─── MATERIAL SUPPLIED ───

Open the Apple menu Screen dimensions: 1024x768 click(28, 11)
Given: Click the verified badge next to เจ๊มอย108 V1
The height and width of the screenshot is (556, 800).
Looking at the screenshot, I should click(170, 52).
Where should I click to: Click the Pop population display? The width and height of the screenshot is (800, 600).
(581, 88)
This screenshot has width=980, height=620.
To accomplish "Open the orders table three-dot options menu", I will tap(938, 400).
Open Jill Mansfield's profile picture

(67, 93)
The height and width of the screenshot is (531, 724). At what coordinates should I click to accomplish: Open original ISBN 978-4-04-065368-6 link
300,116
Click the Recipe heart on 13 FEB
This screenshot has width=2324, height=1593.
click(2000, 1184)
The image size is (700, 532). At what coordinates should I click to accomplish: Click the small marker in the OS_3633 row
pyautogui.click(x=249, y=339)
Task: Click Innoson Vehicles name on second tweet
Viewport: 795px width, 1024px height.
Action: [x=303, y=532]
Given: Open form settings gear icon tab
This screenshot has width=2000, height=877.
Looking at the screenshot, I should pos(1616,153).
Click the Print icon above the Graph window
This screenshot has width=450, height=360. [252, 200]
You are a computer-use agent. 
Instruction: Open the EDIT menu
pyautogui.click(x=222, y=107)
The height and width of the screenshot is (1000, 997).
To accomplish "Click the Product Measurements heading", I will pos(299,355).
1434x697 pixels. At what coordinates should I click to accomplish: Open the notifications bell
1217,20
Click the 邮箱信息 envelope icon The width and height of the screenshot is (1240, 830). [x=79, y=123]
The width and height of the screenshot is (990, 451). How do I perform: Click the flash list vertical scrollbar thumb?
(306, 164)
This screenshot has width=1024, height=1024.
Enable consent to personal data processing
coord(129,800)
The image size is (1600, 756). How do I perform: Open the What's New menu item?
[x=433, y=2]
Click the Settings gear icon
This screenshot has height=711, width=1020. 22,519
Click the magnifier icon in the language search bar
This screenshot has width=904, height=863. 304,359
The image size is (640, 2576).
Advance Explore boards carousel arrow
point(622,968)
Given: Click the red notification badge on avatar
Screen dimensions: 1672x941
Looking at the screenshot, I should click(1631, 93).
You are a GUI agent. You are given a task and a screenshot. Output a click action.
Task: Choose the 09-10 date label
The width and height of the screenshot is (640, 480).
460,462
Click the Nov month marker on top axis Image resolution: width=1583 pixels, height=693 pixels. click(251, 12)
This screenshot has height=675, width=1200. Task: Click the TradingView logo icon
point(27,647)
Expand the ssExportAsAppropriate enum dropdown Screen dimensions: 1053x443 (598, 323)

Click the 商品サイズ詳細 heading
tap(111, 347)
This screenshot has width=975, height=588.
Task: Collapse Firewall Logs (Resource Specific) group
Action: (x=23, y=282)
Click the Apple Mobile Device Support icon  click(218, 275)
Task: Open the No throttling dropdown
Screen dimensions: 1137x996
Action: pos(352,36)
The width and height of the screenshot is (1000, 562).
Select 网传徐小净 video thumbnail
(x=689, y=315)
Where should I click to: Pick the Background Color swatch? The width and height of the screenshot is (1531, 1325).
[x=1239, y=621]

───

YOUR INSTRUCTIONS = Given the records above, return exactly the lines starting at the line containing "Click the Settings gear icon" and ending at the line containing "Given: Click the red", including both.

WRITTEN ANSWER =
Click the Settings gear icon
This screenshot has height=711, width=1020. 22,519
Click the magnifier icon in the language search bar
This screenshot has width=904, height=863. 304,359
The image size is (640, 2576).
Advance Explore boards carousel arrow
point(622,968)
Given: Click the red notification badge on avatar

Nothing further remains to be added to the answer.